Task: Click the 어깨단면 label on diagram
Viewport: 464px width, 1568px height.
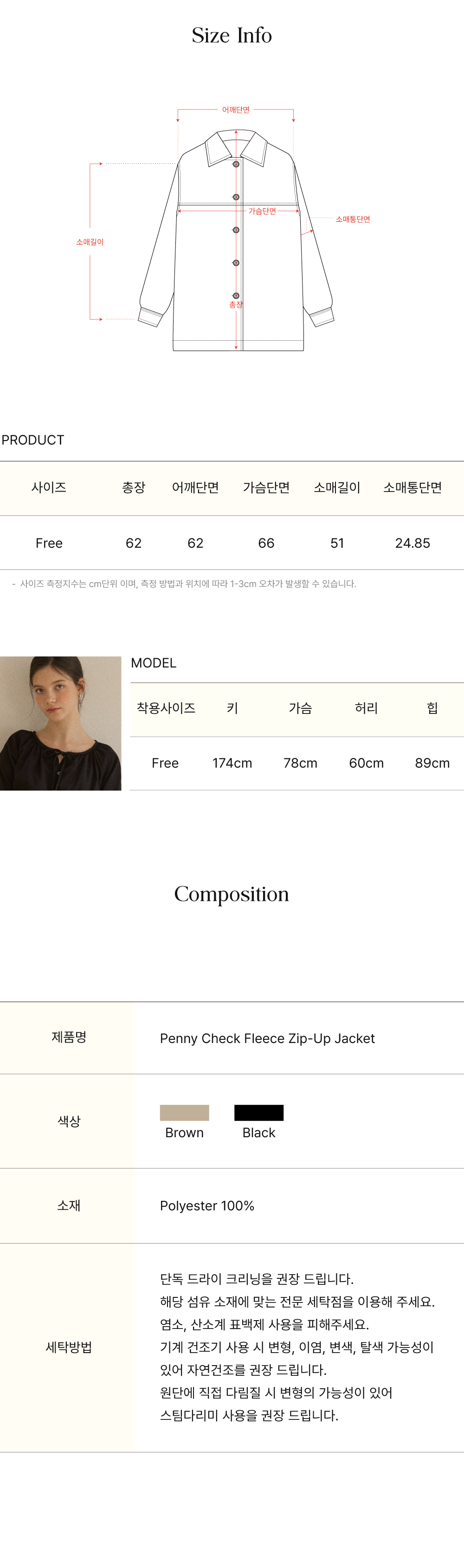Action: coord(235,110)
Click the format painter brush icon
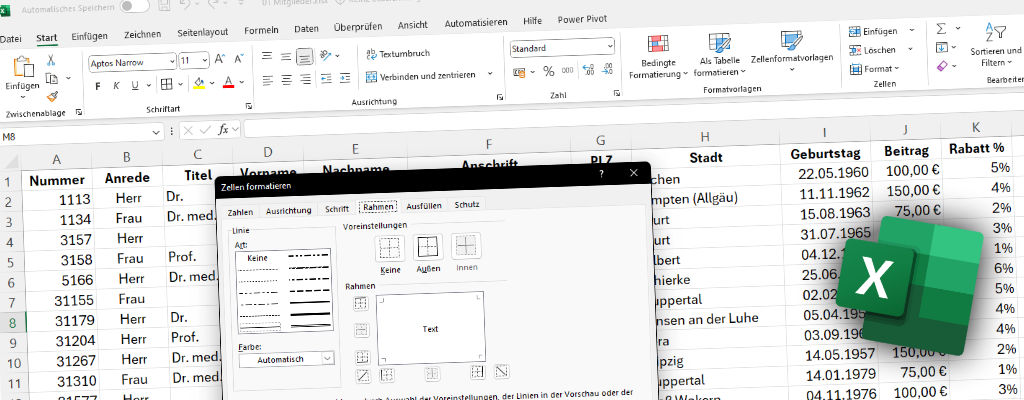 tap(52, 97)
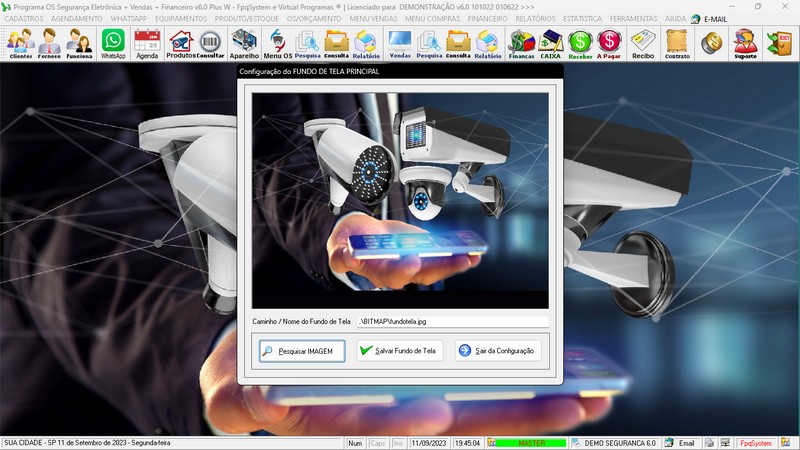800x450 pixels.
Task: Open the FINANCEIRO menu
Action: [x=487, y=19]
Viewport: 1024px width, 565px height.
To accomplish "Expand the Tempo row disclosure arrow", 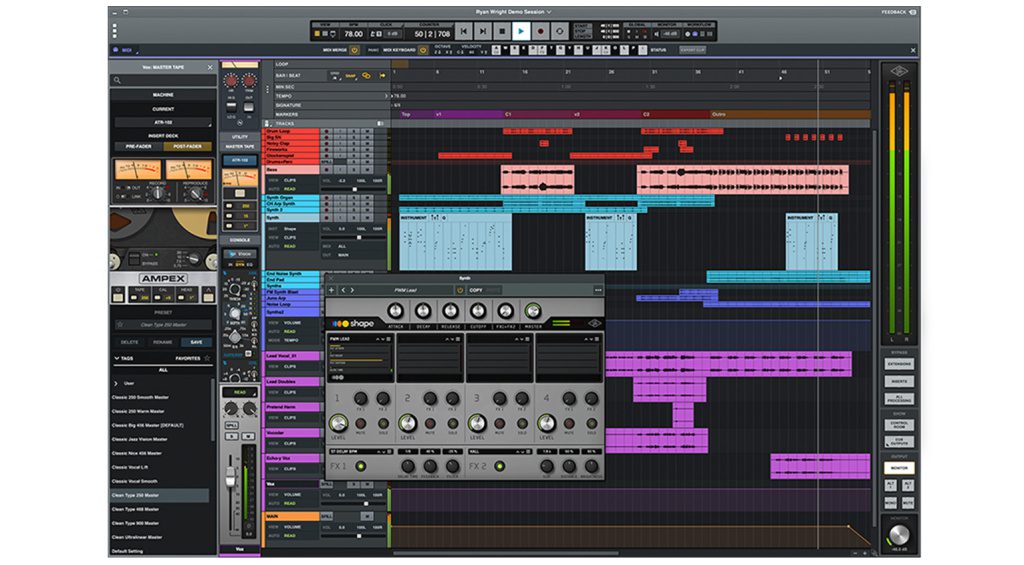I will (x=388, y=95).
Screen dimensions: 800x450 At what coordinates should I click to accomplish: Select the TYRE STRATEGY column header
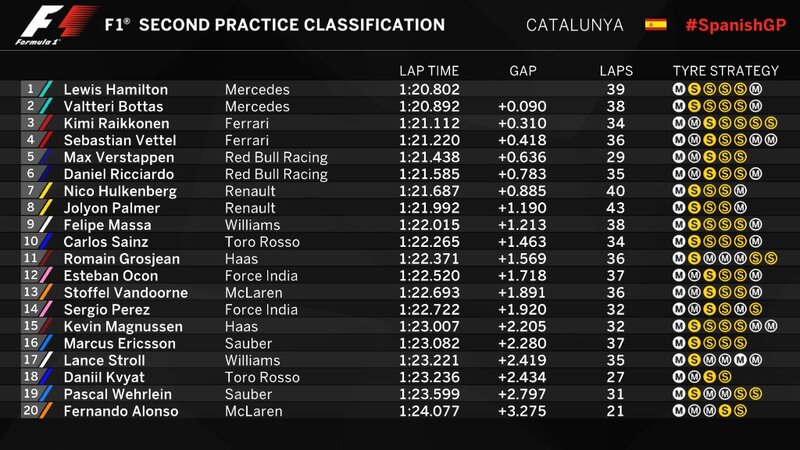tap(725, 71)
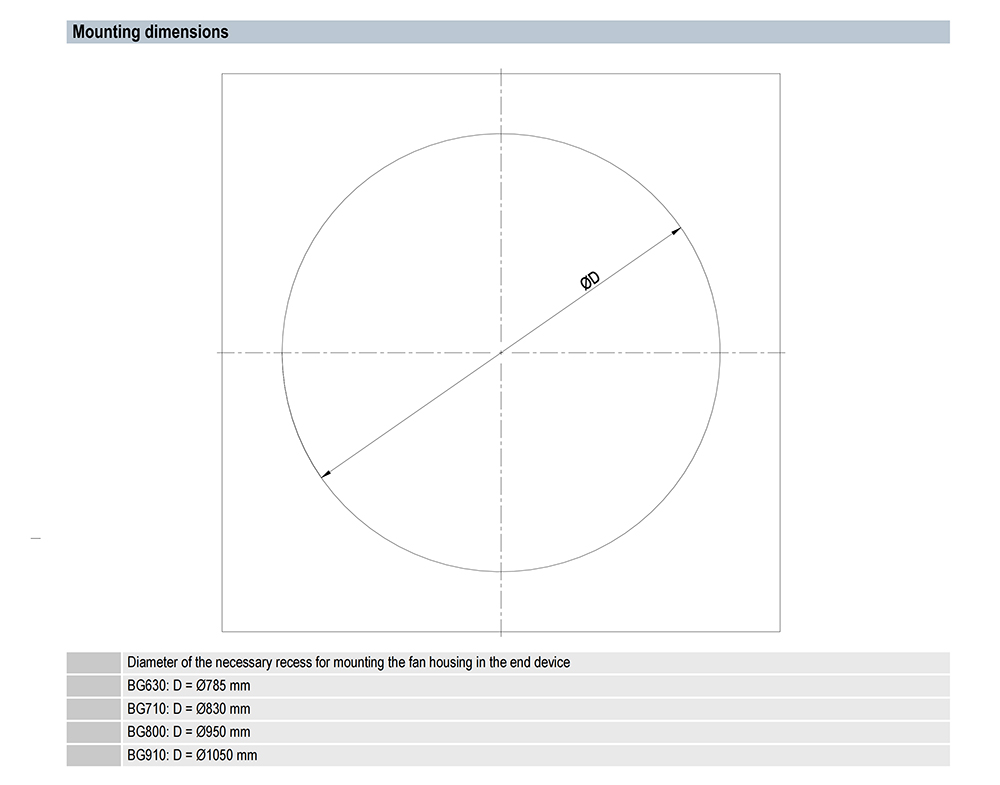Click the upper-right arrowhead of the diameter line
Image resolution: width=1000 pixels, height=785 pixels.
[x=678, y=231]

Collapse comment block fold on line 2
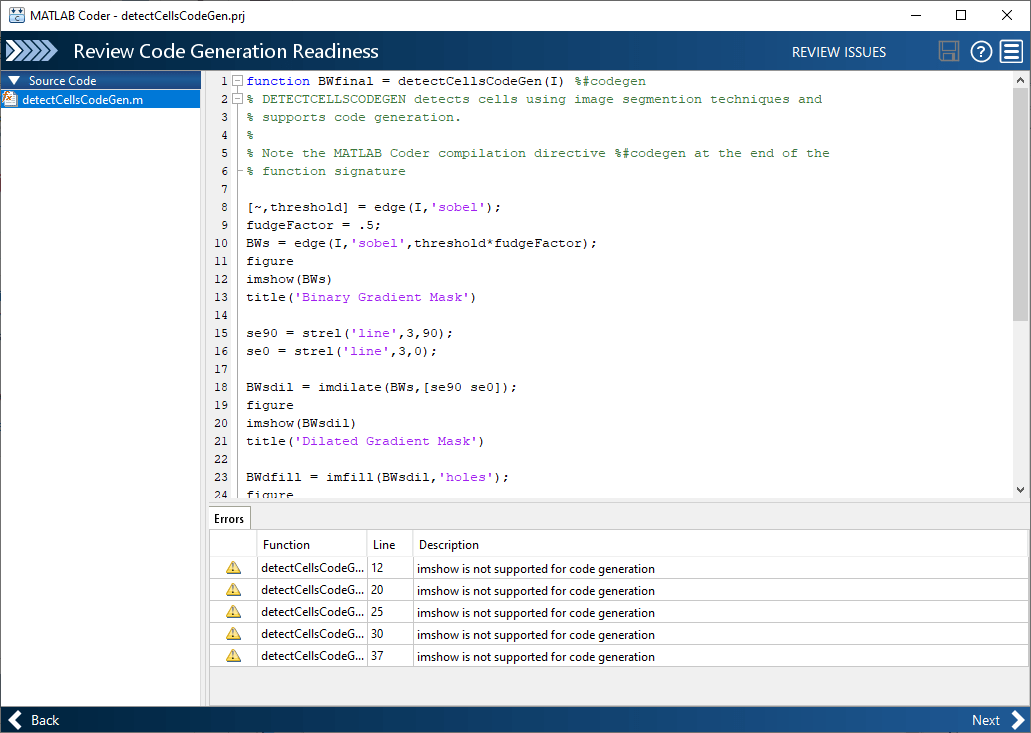click(237, 99)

### WORK INSTRUCTIONS:
Write out exactly the lines above, from the very first through the line containing "Viewport: 1024px width, 565px height.", both kept, with the pictures removed.

### ANSWER TO THIS PROBLEM:
Task: Click the 어깨단면 label on diagram
Viewport: 464px width, 1568px height.
Action: coord(235,110)
Click the format painter brush icon
 tap(52, 97)
800x450 pixels.
Task: Open the FINANCEIRO menu
Action: [x=487, y=19]
Viewport: 1024px width, 565px height.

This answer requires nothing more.